8月に出した拙著「教養としてのプロレス」(双葉新書)が3刷になりました。香港の雨傘革命にも注目ですが私の出版界での「教養革命」にも注目してください(大げさ)。

あの本の中でプロレスファンの醍醐味として「人生の答え合わせ」ができるという章を書きました。

《プロレスを長く見続けていると、長い人生の縮図をみることができる瞬間がたまにある。 自分の思い出と答え合わせができたとき、このジャンルを好きでいてよかったと感じる。》という趣旨。

周囲からすれば無駄なものでも、本人がそこに時間と熱を費やしていれば何がしかの答えや教養を得ることができると思うのです。これは他のジャンルでももちろん適応できる。阪神ファンのダンカンさんは今年の阪神について聞かれてこう答えていました。

《シーズンを通して成績が乱高下し、急降下した時の怒りや悲しみ、嘆きは自分の中に落としどころができている。阪神ファンとはそういうもの。時々の勝利がたまらない。「阪神ファン」はいわば“合法的な麻薬”ですよ。》※週刊ポスト10月3日号

ここまで味わい方を鍛えたら、もし阪神がとてつもない「ご褒美」をくれた日には感慨ひとしおだと思う。

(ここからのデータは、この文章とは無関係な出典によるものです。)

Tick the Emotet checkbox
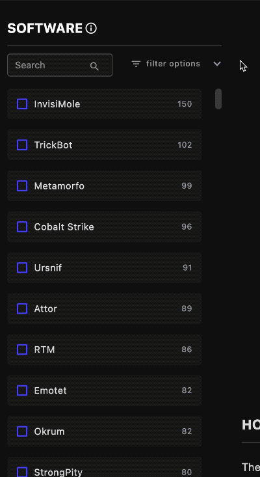This screenshot has width=260, height=477. [x=22, y=390]
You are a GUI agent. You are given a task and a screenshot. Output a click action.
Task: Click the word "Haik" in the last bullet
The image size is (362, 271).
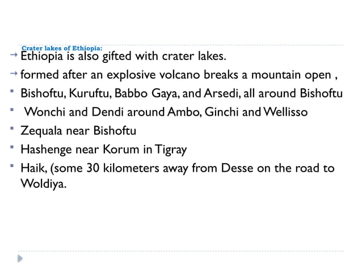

さて、今週は大きな「人生の答え合わせ」物件がある。競馬の世界最高峰レース、フランスの「凱旋門賞」に日本から3頭が出走するのだ。

テニスの全米オープンでの錦織圭やサッカー日本代表を応援して「国際試合」の興奮が忘れられないニワカにこそオススメの一戦。

過去「凱旋門賞」をめざして日本から何頭も挑戦したが、あと一歩で無念の涙のケースや、思いもよらぬ惨敗のケースもあった。どうしても勝てない高い壁。

しかし今年のチャレンジャーの日本代表の3頭にワクワクするのだ。

だっていいですか、サッカー・日本代表はFIFAランキング「46位」(6月時点)でも日本のマスコミは「優勝も」と興奮してましたよね?

ところが今回日本から出走する「ジャスタウェイ」(牡5)は、ワールドベストレースホースランキング「1位」なのだ。

今年ドバイでとんでもない勝ち方をして一躍ランキングトップに立っている。日本馬が遂に凱旋門賞を制覇するのか?いけない、もう興奮してきた。

「ゴールドシップ」(牡5)はGI5勝の芦毛の怪物。そして最注目は3歳牝馬の「ハープスター」。 わかりやすくいえばハープスターは人間でいうと「10代のトップアイドルの女の子」。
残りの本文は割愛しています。